47 I've set up a small test setup to be able to test the different urls and see which method returned what. The best I got was a `#` or a whitespace in the url but that caused the schema to be non http. [Maybe I am about three years to late.](https://bugs.php.net/bug.php?id=73192)
49 While I was trying somebody of our team solved the challenge and I did not continue.
51 ## Sandstorm (not solved)
53 ![sandstorm.png](https://gitlab.w0y.at/ctf-seminar/ws19/raw/master/writeups/matthias/seccon2019/sandstorm.png)
56 - check if the Image contains any `exif` information
57 - `Stegsolve.jar` to see if something is written on the image
58 - `string` to check if there is a valid string in the image file that could be the flag
61 Then I converted the image into a txt containing the rgb color values: `convert sandstorm.png :-txt `. I found out, that there are 2202 pixels which are not black or white.
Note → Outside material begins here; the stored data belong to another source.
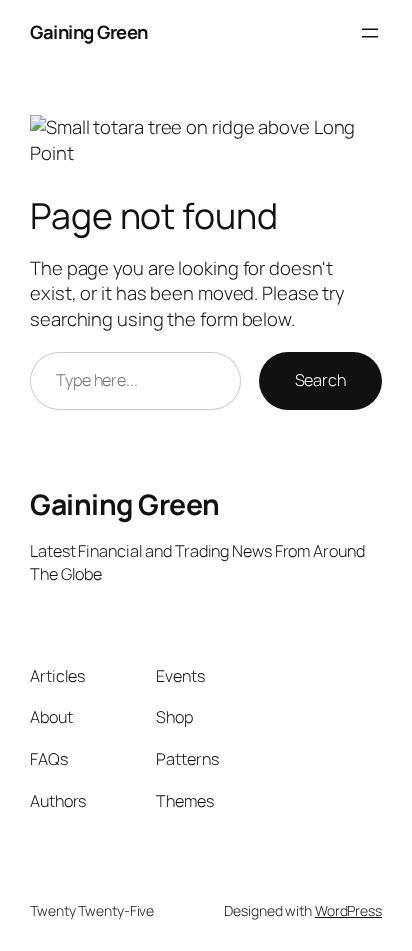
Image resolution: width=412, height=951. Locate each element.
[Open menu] (370, 33)
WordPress (348, 910)
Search (320, 380)
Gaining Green (89, 32)
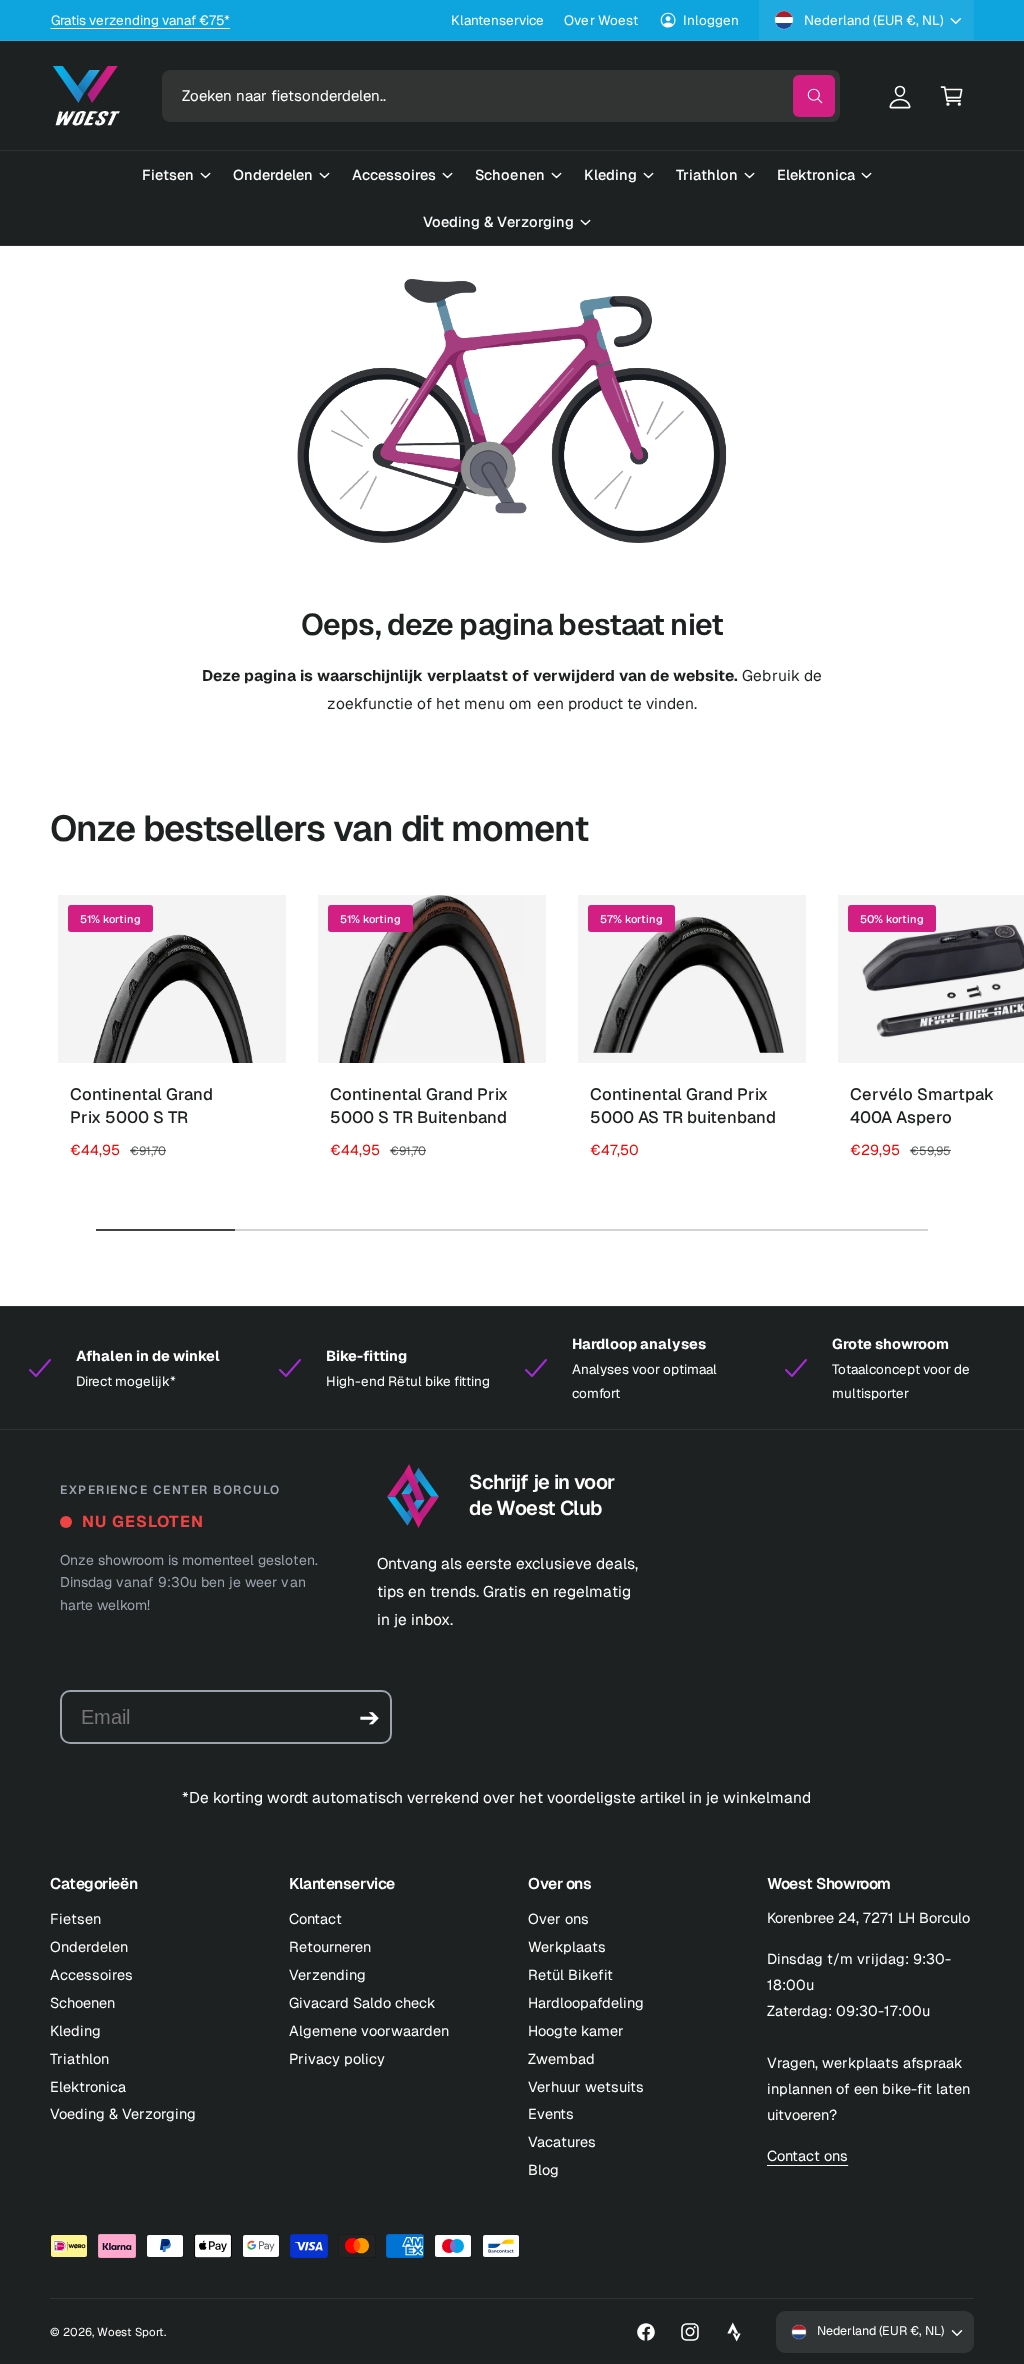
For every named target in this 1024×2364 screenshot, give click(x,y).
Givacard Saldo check (362, 2002)
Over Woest (600, 20)
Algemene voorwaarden (369, 2030)
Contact (315, 1918)
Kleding (75, 2030)
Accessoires (91, 1974)
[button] (952, 96)
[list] (512, 1368)
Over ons (558, 1918)
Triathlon (79, 2058)
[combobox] (501, 96)
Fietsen (75, 1918)
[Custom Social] (734, 2332)
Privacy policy (337, 2058)
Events (551, 2113)
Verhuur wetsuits (586, 2086)
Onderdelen (89, 1946)
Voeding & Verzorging (123, 2113)
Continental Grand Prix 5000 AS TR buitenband (683, 1105)
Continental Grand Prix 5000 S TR (141, 1105)
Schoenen (82, 2002)
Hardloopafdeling (586, 2002)
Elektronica (88, 2086)
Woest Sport (130, 2331)
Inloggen (711, 20)
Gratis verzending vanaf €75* (140, 20)
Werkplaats (567, 1946)
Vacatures (562, 2141)
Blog (543, 2169)
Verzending (327, 1974)
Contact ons (807, 2155)
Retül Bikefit (570, 1974)
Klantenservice (497, 20)
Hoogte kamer (576, 2030)
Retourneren (330, 1946)
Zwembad (561, 2058)
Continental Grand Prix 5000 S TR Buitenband (419, 1105)
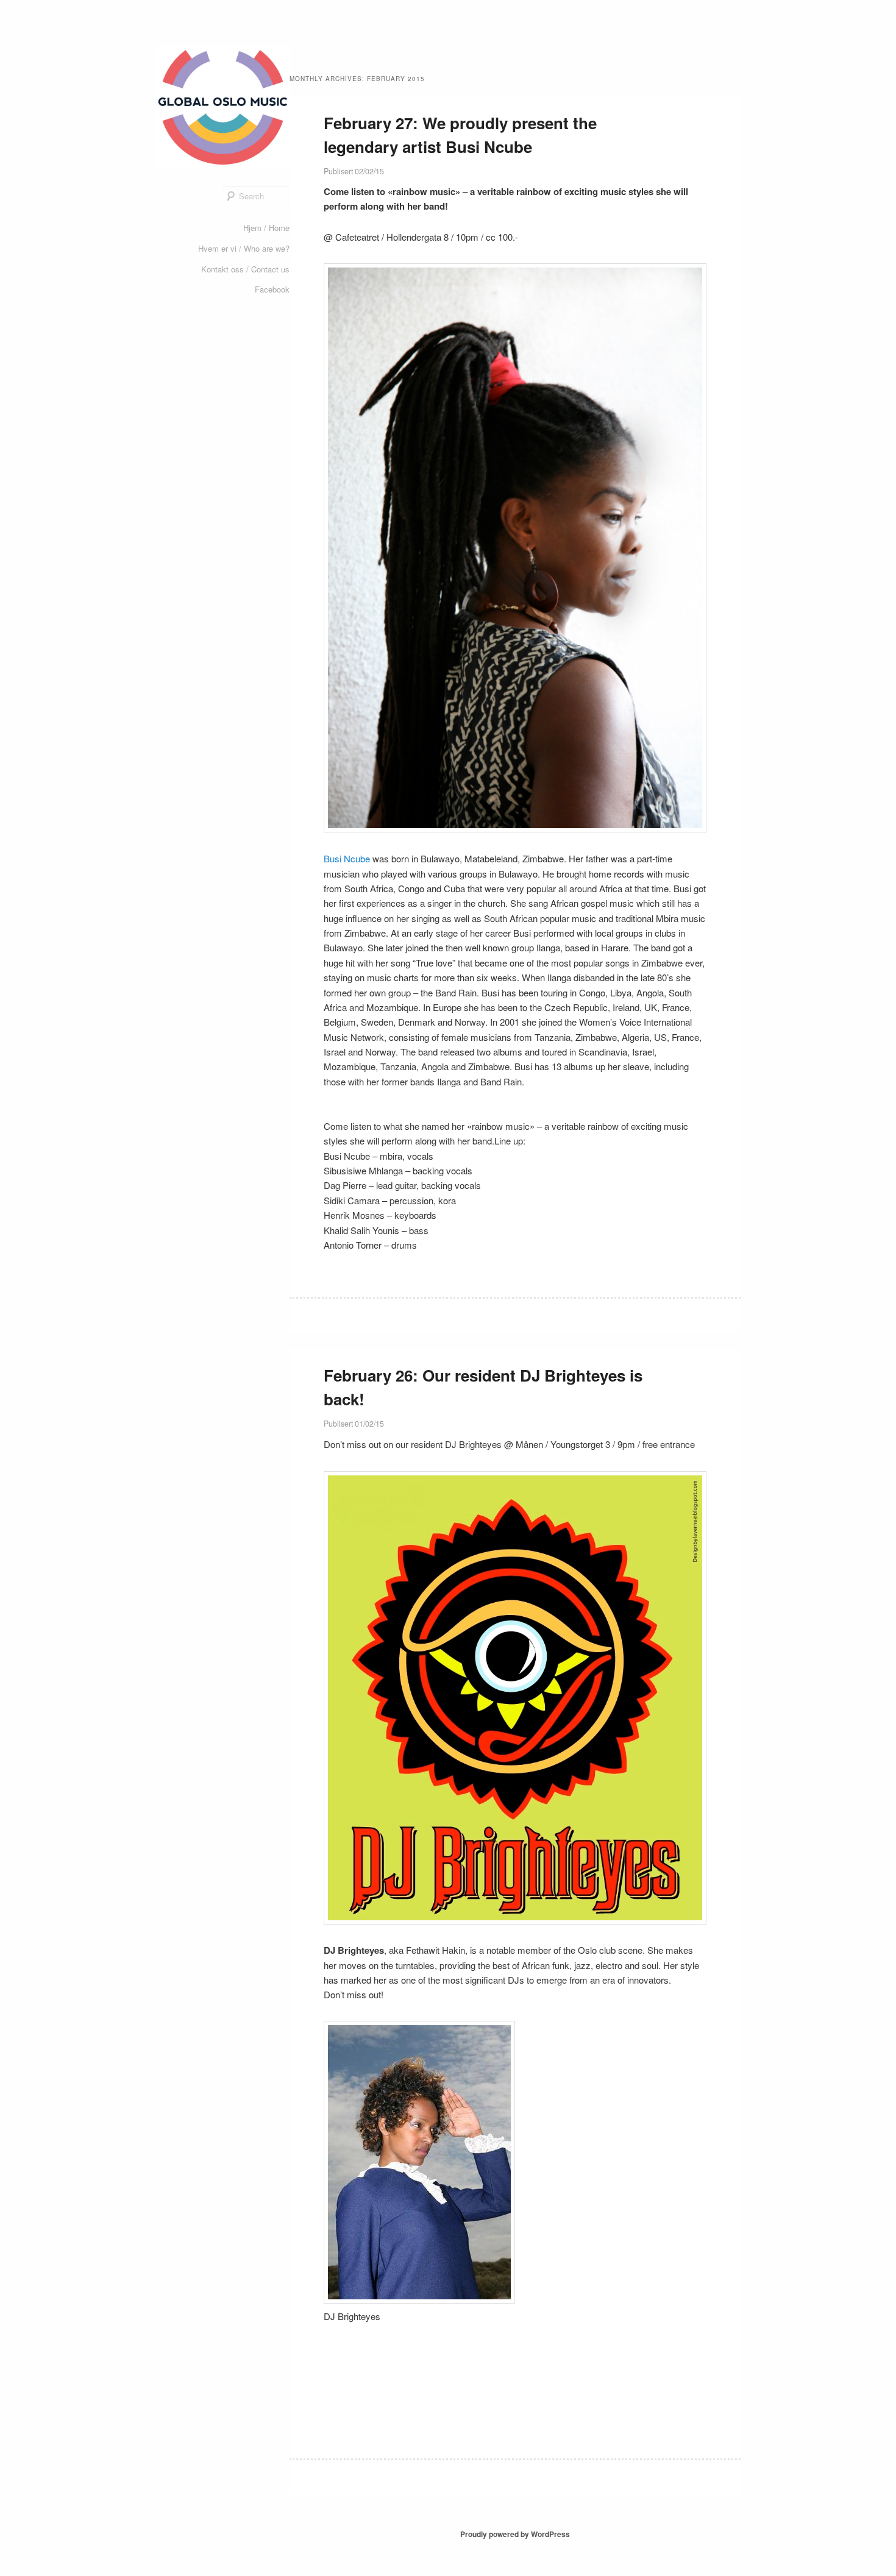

So I turned the black pixels into white ones and generated a new image:
63 ![newimage.png](https://gitlab.w0y.at/ctf-seminar/ws19/raw/master/writeups/matthias/seccon2019/newimage.png)
66 I saw that the pixels that are not black or white contained three times the same value followed by FF (e.g. F6F6F6FF). So I tried to take the first value of every pixel, treat it as binary combine them in an array and turn it into a string.
68 public static void main(String[] args) throws IOException {
69 File f = new File(PATH_TO_TEXT_FILE_REPRESENTING_THE_IMAGE_WITHOUT_BLACK_AND_WHITE_PIXELS);
70 BufferedReader bufferedReader = new BufferedReader(new FileReader(f));
72 ByteArrayOutputStream byteArrayOutputStream = new ByteArrayOutputStream();
73 while((s = bufferedReader.readLine()) != null) {
74 int pos = s.indexOf("#");
75 s = s.substring(pos+1,pos+3);
76 byteArrayOutputStream.write(hexToByte(s));
78 System.out.println(new String(byteArrayOutputStream.toByteArray(),"UTF-8"));
81 public static byte hexToByte(String hexString) {
82 int firstDigit = toDigit(hexString.charAt(0));
83 int secondDigit = toDigit(hexString.charAt(1));
84 return (byte) ((firstDigit << 4) + secondDigit);
87 private static int toDigit(char hexChar) {
88 int digit = Character.digit(hexChar, 16);
90 throw new IllegalArgumentException(
91 "Invalid Hexadecimal Character: " + hexChar);
96 But without luck. At this point i had no more ideas of how to get a flag out of the image and I surrendered.